If you have only one or two crop-frame lenses and see more involvement in the future for you, try out the smaller bodies like m4/3. The path is much less expensive and the quality is terrific. (I shoot 8 or 9 frs on my Olympus OMD and love the form factor.)


----------



## Aapoll (Oct 18, 2013)

Hmmm...I didn't even know the m4/3's even existed.  Well I kinda did but never considered it.  I live rural so a lot of things are over my head lol.  Now I have more research to do, who doesn't like less expensive?!  I am glad the 6d doesn't have that issue, so that gives me hope.
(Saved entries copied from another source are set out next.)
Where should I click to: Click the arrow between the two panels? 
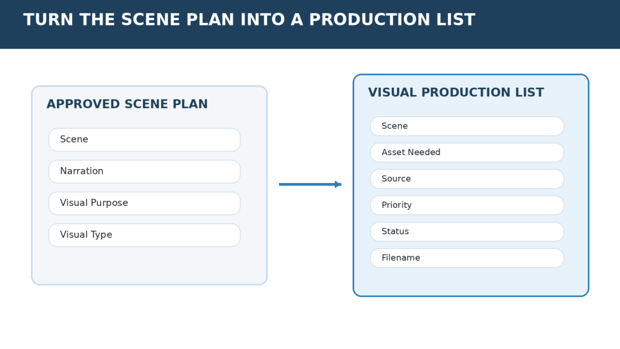[310, 184]
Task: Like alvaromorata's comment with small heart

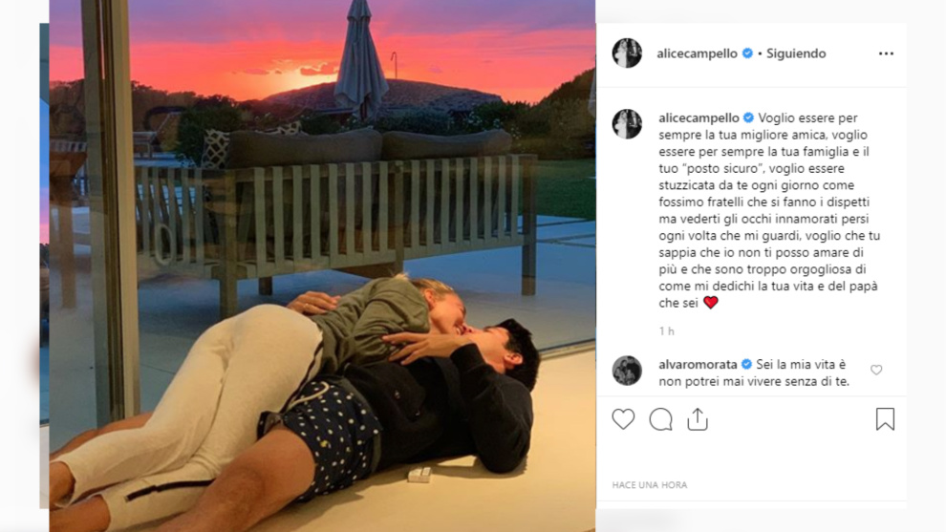Action: [876, 370]
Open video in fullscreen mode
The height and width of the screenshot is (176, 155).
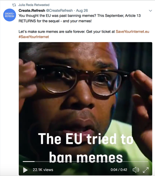(146, 170)

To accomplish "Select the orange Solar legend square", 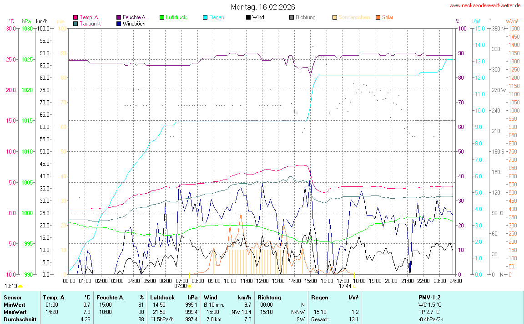I will (378, 17).
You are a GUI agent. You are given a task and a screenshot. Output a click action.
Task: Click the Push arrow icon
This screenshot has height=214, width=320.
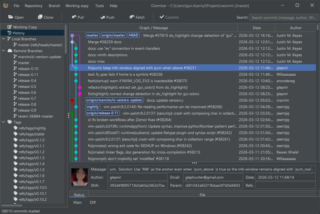click(103, 17)
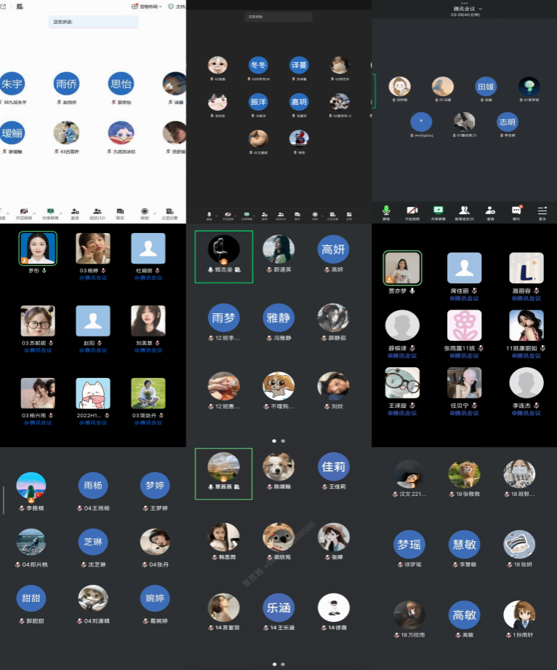Turn on video in top-right meeting toolbar

(x=412, y=211)
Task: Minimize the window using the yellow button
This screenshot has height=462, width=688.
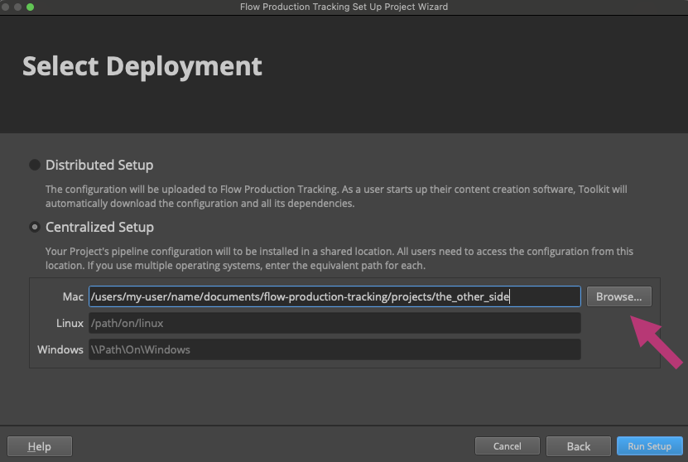Action: pyautogui.click(x=18, y=7)
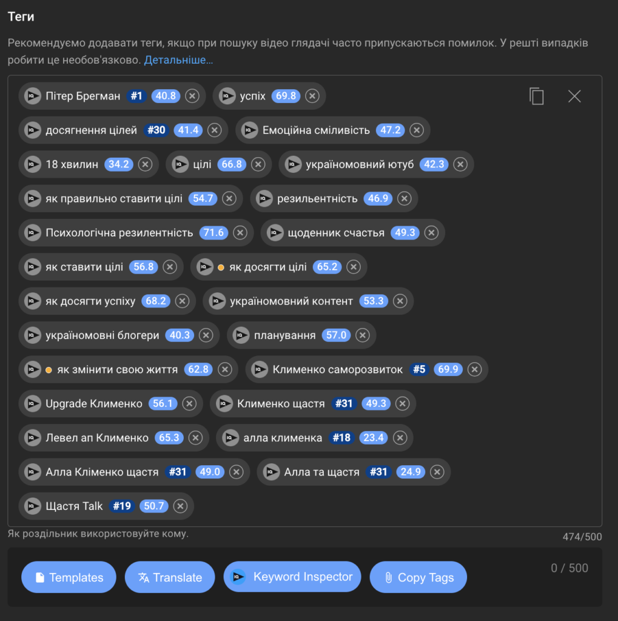Delete the 'Клименко саморозвиток' tag
The height and width of the screenshot is (621, 618).
[474, 369]
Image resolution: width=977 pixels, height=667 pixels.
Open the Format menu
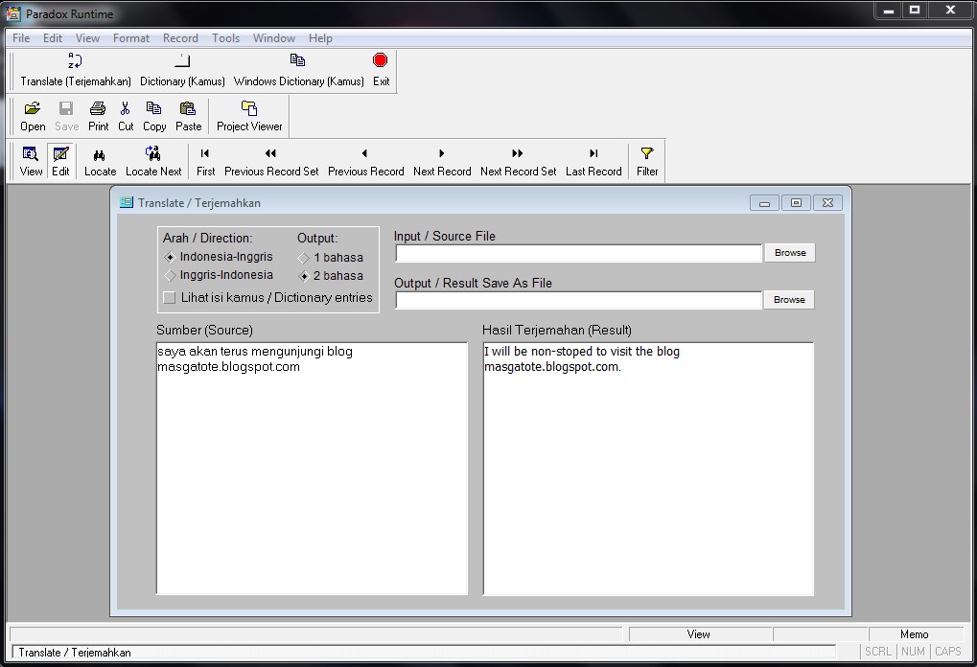pyautogui.click(x=130, y=38)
I have been researching and researching for months.  It's hard trying to decided on things to suit your needs.  I also would like to purchase a studio setup eventually....It's never ending is it?


----------



## Juga (Oct 18, 2013)

Addicting


----------



## D-B-J (Oct 18, 2013)

Higher end camera's have bigger and faster buffers, as well as faster computing/writing speeds. The Nikon d4 can shoot something like 100 raw photos at 9 or 10 fps before it gets backed up. I don't know any of the abilities of the canon side, but I imagine it's the same. 


Sent from my iPhone using Tapatalk - now Free


----------



## texkam (Oct 18, 2013)

Someone correct me if I'm wrong, but I think you want a fast in-camera processor and a fast SD card. The 7D is now an older model and won't have Canon's fastest processor. Check your card's rating as well.


----------



## Juga (Oct 18, 2013)

texkam said:


> Someone correct me if I'm wrong, but I think you want a fast in-camera processor and a fast SD card. The 7D is now an older model and won't have Canon's fastest processor. Check your card's rating as well.



You're spot on Texkam. I literally just tested a 70D that I rented for a wedding tomorrow and it got to about 10 full raw before bogging down and about 40 jpegs.


----------



## Aapoll (Oct 18, 2013)

I'm not sure what you wanna call it but that sounds about right.  I want for my camera to not say BUSY at the exact moment I need to take a shot.


----------



## Aapoll (Oct 18, 2013)

So what you're saying is I should look at buying one of the new models?  Wouldn't the T4I have qualified as a newer model, or does it only apply to the higher end and not the entry level DSLR


----------



## lambertpix (Oct 18, 2013)

Make sure you have a fast card, too.  Your camera has some buffer memory that's always fast enough to store shots as fast as they're coming out of the camera.  On the other end of that buffer, the camera is writing to your CF / SD card as fast as the card will allow.  If your card is slow, the camera is filling up the buffer a lot faster than it's emptying it out.  A faster card, though, will make the buffer appear to stretch further by emptying it more quickly.

An upgraded camera *may* also have a larger buffer, which also helps give you more continuous shots.  Remember, though, with a slow card, you're going to be writing photos to the card for several seconds after you stop shooting, so your buffer won't really be empty for a while.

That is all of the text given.